2018 Detroit Lions Draft
| Round | Selection | Player | Position | College | Source |
|---|---|---|---|---|---|
| 1 | 20 | Frank Ragnow | C | Arkansas |  |
| 2 | 43 | Kerryon Johnson | RB | Auburn |  |
| 3 | 82 | Tracy Walker | S | Louisiana |  |
| 4 | 114 | Da'Shawn Hand | DE | Alabama |  |
| 5 | 153 | Tyrell Crosby | OT | Oregon |  |
| 7 | 237 | Nick Bawden | FB | San Diego State |  |

Draft trades
- The Lions traded their sixth-round selection (No. 194 overall) to the Los Angeles Rams in exchange for offensive tackle Greg Robinson.
- The Lions made two separate trades with the New England Patriots — trading their original second-round selection (No. 51 overall) and their fourth-round selection (No. 117 overall) to the Patriots in exchange for the Patriots' second-round selection (No. 43 overall); and acquiring a fourth-round selection (No. 114 overall) in exchange for a third-round selection in the 2019 draft.

==Schedule==

===Preseason===

| Week | Date | Opponent | Result | Record | Venue | Recap |
|---|---|---|---|---|---|---|
| 1 | August 10 | at Oakland Raiders | L 10–16 | 0–1 | Oakland–Alameda County Coliseum | Recap |
| 2 | August 17 | New York Giants | L 17–30 | 0–2 | Ford Field | Recap |
| 3 | August 24 | at Tampa Bay Buccaneers | W 33–30 | 1–2 | Raymond James Stadium | Recap |
| 4 | August 30 | Cleveland Browns | L 17–35 | 1–3 | Ford Field | Recap |

===Regular season===

| Week | Date | Opponent | Result | Record | Venue | Recap |
|---|---|---|---|---|---|---|
| 1 | September 10 | New York Jets | L 17–48 | 0–1 | Ford Field | Recap |
| 2 | September 16 | at San Francisco 49ers | L 27–30 | 0–2 | Levi's Stadium | Recap |
| 3 | September 23 | New England Patriots | W 26–10 | 1–2 | Ford Field | Recap |
| 4 | September 30 | at Dallas Cowboys | L 24–26 | 1–3 | AT&T Stadium | Recap |
| 5 | October 7 | Green Bay Packers | W 31–23 | 2–3 | Ford Field | Recap |
| 6 | Bye |  |  |  |  |  |
| 7 | October 21 | at Miami Dolphins | W 32–21 | 3–3 | Hard Rock Stadium | Recap |
| 8 | October 28 | Seattle Seahawks | L 14–28 | 3–4 | Ford Field | Recap |
| 9 | November 4 | at Minnesota Vikings | L 9–24 | 3–5 | U.S. Bank Stadium | Recap |
| 10 | November 11 | at Chicago Bears | L 22–34 | 3–6 | Soldier Field | Recap |
| 11 | November 18 | Carolina Panthers | W 20–19 | 4–6 | Ford Field | Recap |
| 12 | November 22 | Chicago Bears | L 16–23 | 4–7 | Ford Field | Recap |
| 13 | December 2 | Los Angeles Rams | L 16–30 | 4–8 | Ford Field | Recap |
| 14 | December 9 | at Arizona Cardinals | W 17–3 | 5–8 | State Farm Stadium | Recap |
| 15 | December 16 | at Buffalo Bills | L 13–14 | 5–9 | New Era Field | Recap |
| 16 | December 23 | Minnesota Vikings | L 9–27 | 5–10 | Ford Field | Recap |
| 17 | December 30 | at Green Bay Packers | W 31–0 | 6–10 | Lambeau Field | Recap |

Note: Intra-division opponents are in bold text.

===Game summaries===

====Week 1: vs.
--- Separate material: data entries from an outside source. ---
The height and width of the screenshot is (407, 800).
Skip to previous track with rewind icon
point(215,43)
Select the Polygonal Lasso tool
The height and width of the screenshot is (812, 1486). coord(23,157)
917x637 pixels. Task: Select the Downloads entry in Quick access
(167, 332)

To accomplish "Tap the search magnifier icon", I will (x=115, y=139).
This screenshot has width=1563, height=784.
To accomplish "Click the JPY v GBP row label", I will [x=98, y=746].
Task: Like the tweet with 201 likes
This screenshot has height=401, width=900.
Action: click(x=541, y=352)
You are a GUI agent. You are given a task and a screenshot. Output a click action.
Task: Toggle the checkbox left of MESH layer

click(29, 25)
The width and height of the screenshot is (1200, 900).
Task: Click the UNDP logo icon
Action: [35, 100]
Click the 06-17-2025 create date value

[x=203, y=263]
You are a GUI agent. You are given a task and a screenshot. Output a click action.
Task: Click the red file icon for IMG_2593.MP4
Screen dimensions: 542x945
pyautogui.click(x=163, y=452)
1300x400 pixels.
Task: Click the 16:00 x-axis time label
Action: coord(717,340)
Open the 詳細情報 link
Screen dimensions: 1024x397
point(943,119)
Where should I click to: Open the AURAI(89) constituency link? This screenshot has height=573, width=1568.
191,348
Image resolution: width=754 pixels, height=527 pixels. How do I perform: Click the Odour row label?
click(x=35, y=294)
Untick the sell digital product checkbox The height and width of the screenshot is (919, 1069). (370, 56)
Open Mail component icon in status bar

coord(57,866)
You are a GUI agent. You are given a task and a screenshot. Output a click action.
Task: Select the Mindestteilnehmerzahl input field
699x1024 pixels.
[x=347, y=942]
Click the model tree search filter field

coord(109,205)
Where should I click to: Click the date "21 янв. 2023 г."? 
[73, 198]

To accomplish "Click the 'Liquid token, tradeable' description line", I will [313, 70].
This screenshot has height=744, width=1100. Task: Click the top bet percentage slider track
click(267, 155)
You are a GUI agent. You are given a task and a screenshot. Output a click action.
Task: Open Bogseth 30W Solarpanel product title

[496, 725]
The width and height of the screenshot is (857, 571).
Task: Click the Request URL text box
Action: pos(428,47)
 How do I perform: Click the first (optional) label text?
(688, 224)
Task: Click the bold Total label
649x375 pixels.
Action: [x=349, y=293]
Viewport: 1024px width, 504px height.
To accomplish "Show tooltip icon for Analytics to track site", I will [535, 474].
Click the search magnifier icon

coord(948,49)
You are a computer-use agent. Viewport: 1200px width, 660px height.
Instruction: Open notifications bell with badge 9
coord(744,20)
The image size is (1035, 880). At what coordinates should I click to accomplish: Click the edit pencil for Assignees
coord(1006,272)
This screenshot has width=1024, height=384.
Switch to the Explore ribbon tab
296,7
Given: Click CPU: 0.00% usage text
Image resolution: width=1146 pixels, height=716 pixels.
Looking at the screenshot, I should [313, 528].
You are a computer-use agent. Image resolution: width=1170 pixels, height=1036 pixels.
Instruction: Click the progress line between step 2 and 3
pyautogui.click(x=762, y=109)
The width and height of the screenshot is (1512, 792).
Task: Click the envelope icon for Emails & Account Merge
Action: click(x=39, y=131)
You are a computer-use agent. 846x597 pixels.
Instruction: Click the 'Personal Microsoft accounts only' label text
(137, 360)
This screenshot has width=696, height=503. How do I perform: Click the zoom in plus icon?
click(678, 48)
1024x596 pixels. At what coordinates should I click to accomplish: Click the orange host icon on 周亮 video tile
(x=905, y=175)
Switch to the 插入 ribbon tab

New York Jets====

The Lions opened the regular season at home, hosting the New York Jets on Monday Night Football. The Lions took an early lead in the first quarter when Quandre Diggs intercepted a Sam Darnold pass and ran it in from 37-yards, but the Jets quickly tied it up following a seven-yard touchdown run from Isaiah Crowell. In the second quarter, the Jets scored 10 more points via a 35-yard field goal by Jason Myers and a 41-yard touchdown pass from Darnold to Robby Anderson. The Lions scored the final points of the first half via a 21-yard field goal from Matt Prater, to make the score 17–10 in favor of the Jets at half-time. After the intermission, the Lions again tied the game following a 24-yard touchdown pass from Matthew Stafford to Golden Tate, for their only points of the second half. The Jets then scored 31 unanswered points for a runaway victory. First three touchdowns: a 21-yard reception by Quincy Enunwa, a 36-yard interception return by Darron Lee and a 78-yard punt return by Andre Roberts. After a 32-yard field goal by Jason Myers, the Jets capped off their lopsided win with a 62-yard run by Crowell, making the final score 48–17 in favor of New York.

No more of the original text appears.